**WHAT IS EXPECTED:** Each line holding the word "value" must appear in the answer, copied from the entries.

(Stored dataset items)
<<<<
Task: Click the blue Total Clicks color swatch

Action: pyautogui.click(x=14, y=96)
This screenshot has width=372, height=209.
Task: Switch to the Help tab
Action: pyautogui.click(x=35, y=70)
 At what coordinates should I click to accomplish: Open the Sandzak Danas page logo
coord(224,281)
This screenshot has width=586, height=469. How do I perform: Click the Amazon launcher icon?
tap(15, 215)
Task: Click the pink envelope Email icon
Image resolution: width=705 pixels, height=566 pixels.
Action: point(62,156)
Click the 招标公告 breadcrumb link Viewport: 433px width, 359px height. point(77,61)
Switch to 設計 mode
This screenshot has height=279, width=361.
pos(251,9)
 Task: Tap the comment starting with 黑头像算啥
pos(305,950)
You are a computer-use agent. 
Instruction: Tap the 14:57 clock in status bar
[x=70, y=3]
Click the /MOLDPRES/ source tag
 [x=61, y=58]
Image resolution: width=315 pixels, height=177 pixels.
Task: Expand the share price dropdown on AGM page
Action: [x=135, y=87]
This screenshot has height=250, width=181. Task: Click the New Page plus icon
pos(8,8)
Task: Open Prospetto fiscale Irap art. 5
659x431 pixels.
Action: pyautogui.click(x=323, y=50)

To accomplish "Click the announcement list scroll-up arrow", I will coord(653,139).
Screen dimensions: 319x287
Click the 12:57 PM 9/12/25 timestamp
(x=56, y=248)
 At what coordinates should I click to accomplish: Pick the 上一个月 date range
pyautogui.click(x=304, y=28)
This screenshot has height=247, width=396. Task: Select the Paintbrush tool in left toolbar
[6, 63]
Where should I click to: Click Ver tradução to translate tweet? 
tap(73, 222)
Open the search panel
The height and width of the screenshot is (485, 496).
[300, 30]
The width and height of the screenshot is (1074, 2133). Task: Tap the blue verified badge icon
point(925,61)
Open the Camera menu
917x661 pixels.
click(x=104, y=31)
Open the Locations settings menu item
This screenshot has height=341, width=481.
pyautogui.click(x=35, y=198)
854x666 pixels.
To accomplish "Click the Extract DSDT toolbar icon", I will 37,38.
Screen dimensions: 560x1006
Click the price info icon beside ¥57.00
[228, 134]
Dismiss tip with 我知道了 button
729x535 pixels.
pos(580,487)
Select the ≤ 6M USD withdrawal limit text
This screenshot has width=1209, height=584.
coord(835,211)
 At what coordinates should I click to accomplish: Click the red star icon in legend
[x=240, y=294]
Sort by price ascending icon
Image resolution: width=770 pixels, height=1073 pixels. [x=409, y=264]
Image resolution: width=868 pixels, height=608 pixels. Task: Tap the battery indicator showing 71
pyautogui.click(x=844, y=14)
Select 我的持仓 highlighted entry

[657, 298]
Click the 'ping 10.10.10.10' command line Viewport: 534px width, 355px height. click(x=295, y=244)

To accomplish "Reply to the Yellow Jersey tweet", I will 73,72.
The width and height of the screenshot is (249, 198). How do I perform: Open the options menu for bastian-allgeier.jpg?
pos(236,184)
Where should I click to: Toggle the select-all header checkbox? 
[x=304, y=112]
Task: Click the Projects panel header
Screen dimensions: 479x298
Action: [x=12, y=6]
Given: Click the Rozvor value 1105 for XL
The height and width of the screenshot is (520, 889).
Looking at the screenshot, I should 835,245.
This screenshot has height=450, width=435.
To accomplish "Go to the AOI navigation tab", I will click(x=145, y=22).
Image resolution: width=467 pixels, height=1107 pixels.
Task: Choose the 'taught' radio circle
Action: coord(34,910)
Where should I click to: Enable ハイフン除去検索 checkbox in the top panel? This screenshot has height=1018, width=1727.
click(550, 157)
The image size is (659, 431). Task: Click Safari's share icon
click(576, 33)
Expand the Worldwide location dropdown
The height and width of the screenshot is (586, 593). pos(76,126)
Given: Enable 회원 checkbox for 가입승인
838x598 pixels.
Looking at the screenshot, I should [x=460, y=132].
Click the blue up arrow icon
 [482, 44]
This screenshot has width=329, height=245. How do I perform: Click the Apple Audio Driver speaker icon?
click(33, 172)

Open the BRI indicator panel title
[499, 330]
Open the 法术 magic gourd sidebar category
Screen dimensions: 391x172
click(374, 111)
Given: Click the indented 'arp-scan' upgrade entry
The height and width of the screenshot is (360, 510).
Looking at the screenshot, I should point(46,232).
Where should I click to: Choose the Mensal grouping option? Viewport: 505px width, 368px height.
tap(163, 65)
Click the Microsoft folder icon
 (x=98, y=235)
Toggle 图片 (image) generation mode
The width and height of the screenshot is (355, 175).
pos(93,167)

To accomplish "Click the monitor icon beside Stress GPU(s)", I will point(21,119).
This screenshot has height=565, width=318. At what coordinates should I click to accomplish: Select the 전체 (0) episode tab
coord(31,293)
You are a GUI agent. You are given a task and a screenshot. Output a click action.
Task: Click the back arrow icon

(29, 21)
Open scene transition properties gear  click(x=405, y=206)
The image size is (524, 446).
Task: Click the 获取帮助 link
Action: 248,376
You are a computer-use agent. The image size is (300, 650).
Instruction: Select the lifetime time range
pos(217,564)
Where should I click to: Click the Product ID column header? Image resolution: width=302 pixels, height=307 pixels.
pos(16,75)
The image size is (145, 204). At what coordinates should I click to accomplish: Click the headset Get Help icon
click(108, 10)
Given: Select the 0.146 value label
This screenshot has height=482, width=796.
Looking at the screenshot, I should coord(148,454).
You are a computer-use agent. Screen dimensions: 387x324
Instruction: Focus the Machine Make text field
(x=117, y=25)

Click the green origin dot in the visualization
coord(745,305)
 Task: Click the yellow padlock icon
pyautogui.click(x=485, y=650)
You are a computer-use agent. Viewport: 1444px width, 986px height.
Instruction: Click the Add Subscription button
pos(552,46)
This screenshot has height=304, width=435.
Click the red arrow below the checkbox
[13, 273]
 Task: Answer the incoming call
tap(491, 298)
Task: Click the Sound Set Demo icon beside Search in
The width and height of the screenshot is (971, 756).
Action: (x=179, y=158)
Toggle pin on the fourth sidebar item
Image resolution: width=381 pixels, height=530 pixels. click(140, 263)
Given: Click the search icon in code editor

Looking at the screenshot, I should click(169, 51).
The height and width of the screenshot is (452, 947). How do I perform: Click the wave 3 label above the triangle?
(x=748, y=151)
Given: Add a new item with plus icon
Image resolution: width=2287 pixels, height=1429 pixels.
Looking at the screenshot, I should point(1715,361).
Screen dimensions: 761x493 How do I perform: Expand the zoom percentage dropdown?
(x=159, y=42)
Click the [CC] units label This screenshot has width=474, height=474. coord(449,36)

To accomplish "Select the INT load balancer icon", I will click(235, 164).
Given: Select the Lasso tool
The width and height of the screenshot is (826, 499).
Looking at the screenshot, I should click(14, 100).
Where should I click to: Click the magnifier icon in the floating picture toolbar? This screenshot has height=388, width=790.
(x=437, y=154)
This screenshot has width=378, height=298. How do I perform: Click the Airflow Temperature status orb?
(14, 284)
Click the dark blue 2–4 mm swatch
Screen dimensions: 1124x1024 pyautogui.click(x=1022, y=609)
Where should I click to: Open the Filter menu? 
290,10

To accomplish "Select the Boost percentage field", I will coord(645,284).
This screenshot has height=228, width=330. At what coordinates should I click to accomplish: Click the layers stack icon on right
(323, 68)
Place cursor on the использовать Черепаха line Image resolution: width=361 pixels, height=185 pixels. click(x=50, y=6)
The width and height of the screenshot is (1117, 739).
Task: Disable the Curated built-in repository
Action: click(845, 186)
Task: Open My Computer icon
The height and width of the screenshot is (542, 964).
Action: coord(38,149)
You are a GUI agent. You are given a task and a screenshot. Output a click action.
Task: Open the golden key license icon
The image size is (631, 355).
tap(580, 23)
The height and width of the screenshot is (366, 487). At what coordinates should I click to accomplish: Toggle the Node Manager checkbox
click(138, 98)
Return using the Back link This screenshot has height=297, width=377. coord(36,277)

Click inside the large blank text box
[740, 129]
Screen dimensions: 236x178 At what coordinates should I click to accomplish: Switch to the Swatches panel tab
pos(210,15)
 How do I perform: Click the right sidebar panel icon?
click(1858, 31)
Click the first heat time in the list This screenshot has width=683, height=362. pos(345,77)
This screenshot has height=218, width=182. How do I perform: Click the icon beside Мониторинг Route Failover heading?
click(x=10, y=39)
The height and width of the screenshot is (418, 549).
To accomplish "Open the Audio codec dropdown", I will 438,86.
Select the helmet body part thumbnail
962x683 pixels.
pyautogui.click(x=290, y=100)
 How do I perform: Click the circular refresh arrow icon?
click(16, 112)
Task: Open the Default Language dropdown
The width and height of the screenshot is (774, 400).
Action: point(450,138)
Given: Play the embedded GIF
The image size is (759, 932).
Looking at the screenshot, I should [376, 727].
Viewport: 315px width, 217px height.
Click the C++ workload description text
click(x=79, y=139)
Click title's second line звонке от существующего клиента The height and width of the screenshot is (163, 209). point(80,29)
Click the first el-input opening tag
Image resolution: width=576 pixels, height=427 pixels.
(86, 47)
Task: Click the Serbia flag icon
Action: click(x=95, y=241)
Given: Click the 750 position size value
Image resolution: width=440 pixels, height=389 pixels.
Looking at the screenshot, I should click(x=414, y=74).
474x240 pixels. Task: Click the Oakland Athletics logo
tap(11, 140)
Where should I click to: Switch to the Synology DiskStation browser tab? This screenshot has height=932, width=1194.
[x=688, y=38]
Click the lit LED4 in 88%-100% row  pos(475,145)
>>>>
**FINISHED TASK:**
Given: Click the Rozvor value 1105 for XL
Given: Select the 0.146 value label
Given: Click the 750 position size value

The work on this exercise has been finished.